* [Do this]: Put the entries from the line containing "The width and height of the screenshot is (509, 297)." through the line containing "Expand the candlestick" into a JSON list of strings, one string per line and blank lines omitted.

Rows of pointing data
================
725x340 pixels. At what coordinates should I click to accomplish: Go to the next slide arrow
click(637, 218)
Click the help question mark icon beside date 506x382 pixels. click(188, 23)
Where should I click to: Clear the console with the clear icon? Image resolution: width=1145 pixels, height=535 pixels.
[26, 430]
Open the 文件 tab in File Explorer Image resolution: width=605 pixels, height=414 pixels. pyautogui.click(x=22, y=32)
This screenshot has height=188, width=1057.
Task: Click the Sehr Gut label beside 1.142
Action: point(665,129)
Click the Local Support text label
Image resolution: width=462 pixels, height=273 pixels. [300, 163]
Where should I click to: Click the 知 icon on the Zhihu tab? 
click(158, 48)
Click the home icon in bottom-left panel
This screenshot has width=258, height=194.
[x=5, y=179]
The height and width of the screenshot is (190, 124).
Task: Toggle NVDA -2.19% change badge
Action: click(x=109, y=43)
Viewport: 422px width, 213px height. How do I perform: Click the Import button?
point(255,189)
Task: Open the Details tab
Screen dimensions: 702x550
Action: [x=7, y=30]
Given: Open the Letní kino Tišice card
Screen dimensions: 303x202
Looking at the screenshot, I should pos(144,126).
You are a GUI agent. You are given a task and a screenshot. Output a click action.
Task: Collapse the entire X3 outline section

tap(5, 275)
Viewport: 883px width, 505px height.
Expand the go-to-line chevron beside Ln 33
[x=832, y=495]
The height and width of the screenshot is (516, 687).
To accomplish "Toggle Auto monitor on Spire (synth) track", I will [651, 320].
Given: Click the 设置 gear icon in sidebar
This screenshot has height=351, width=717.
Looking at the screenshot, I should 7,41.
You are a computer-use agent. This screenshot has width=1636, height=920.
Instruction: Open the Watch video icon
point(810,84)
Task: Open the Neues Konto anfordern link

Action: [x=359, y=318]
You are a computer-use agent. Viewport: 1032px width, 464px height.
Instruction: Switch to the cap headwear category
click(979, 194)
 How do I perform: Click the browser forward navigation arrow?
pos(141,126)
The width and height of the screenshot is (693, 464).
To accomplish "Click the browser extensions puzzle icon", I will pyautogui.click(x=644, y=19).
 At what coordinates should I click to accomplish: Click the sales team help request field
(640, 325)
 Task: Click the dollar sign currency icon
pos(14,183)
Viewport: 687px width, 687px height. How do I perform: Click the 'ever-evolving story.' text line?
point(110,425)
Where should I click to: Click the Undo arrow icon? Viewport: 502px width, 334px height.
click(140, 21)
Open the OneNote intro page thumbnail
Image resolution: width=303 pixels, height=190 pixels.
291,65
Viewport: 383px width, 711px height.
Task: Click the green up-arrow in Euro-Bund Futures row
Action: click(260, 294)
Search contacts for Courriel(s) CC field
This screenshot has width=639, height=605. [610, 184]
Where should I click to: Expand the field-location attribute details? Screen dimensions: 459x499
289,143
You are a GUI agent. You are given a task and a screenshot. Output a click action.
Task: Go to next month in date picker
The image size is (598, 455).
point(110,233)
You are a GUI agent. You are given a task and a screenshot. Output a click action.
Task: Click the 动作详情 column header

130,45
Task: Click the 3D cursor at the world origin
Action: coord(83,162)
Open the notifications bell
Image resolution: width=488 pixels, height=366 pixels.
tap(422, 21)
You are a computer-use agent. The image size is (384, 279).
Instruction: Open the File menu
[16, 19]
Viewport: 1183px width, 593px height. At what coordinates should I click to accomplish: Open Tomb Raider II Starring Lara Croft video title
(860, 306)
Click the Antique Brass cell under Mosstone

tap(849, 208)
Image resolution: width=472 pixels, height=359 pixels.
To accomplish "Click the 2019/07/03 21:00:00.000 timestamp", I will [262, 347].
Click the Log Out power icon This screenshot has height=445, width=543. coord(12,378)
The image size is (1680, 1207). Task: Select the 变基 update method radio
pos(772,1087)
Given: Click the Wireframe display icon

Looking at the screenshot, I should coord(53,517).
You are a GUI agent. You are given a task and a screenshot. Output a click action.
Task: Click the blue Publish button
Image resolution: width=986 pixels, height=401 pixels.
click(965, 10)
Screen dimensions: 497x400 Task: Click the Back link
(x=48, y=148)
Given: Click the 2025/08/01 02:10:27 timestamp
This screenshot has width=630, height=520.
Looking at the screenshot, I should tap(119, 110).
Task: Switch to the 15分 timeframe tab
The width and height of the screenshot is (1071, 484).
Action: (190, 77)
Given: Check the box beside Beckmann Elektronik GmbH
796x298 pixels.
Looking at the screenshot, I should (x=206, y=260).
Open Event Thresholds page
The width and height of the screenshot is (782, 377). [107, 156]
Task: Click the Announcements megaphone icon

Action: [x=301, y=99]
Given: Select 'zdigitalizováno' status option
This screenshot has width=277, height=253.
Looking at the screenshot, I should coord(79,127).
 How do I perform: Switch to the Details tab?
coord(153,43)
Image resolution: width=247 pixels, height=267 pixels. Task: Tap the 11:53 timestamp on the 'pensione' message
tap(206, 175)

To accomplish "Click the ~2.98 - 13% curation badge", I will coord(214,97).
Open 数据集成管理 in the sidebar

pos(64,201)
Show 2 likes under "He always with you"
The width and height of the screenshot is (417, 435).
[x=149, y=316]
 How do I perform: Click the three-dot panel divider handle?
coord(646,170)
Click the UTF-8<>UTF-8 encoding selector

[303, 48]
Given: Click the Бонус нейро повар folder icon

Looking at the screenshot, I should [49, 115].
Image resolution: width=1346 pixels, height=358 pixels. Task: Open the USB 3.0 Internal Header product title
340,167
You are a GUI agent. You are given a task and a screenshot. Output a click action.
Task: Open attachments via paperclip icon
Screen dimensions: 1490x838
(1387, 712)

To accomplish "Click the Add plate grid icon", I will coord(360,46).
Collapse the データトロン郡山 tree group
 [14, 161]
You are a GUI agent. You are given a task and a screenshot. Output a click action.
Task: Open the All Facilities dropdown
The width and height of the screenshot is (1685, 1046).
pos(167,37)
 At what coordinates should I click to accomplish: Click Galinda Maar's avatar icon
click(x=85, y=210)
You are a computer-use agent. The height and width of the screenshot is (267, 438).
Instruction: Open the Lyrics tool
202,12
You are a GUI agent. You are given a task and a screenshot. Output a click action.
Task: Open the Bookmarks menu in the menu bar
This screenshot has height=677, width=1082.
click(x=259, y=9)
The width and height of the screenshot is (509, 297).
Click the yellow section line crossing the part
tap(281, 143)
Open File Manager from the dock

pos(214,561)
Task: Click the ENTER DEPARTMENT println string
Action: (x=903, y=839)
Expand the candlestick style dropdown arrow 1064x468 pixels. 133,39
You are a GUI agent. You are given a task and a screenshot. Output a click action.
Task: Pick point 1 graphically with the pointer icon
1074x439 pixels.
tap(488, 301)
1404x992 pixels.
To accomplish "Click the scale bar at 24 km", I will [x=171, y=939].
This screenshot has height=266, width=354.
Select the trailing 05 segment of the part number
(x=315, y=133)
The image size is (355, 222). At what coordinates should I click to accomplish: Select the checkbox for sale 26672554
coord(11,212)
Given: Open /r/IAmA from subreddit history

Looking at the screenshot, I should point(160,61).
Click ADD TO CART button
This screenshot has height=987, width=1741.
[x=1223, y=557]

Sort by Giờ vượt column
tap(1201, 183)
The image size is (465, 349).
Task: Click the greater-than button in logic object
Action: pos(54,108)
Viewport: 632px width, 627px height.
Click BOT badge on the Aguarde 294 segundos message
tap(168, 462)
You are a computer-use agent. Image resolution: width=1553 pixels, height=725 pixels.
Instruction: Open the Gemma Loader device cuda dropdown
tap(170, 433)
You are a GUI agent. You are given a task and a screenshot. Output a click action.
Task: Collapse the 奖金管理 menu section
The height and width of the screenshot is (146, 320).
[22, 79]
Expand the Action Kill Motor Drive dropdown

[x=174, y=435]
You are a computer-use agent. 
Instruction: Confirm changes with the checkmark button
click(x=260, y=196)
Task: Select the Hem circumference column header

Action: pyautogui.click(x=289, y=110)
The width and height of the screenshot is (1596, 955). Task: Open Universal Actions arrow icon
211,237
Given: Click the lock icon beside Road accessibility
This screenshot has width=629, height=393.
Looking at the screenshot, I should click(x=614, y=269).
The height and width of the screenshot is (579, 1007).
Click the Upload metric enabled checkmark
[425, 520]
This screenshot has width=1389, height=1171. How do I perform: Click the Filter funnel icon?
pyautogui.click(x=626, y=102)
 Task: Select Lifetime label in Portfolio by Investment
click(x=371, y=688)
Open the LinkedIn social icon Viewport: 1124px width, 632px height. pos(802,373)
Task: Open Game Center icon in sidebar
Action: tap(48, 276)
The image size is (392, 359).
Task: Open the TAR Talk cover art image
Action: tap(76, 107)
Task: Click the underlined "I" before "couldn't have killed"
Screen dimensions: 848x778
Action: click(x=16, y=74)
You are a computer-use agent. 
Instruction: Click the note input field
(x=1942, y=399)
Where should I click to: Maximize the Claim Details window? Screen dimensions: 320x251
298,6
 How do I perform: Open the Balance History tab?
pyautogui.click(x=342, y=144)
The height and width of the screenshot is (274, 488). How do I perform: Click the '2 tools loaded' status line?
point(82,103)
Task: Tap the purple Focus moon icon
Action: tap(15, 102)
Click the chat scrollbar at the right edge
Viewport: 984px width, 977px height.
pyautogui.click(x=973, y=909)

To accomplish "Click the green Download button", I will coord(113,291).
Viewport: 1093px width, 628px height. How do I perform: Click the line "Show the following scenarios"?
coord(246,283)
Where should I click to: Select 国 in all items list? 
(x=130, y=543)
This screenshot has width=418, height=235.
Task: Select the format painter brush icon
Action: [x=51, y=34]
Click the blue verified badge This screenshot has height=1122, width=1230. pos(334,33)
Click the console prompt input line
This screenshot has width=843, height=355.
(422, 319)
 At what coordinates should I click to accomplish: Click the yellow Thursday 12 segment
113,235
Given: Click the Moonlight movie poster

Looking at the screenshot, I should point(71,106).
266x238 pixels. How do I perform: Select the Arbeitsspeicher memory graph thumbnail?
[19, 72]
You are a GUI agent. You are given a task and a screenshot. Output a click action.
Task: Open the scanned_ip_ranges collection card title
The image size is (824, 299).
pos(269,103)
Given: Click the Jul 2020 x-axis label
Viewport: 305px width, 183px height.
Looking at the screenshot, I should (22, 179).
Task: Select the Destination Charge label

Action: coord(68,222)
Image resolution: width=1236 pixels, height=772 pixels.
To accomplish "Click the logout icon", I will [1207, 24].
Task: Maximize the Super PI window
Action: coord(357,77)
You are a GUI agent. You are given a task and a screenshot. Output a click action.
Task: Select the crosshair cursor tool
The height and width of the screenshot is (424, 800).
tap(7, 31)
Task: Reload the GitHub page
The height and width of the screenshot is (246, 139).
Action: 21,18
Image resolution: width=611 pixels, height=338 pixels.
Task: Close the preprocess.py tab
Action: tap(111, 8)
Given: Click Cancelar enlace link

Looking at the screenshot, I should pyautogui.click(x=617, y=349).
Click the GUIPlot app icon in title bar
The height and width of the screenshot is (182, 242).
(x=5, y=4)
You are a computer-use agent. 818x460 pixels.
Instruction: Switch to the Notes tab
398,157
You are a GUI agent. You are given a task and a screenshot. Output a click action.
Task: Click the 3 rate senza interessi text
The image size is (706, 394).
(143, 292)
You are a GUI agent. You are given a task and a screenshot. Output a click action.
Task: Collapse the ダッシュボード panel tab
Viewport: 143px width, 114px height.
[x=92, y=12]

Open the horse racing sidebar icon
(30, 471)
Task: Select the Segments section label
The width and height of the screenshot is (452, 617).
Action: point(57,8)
================
* [Exercise answer]:
[
  "The width and height of the screenshot is (509, 297).",
  "Click the yellow section line crossing the part",
  "tap(281, 143)",
  "Open File Manager from the dock",
  "pos(214,561)",
  "Task: Click the ENTER DEPARTMENT println string",
  "Action: (x=903, y=839)",
  "Expand the candlestick style dropdown arrow 1064x468 pixels. 133,39"
]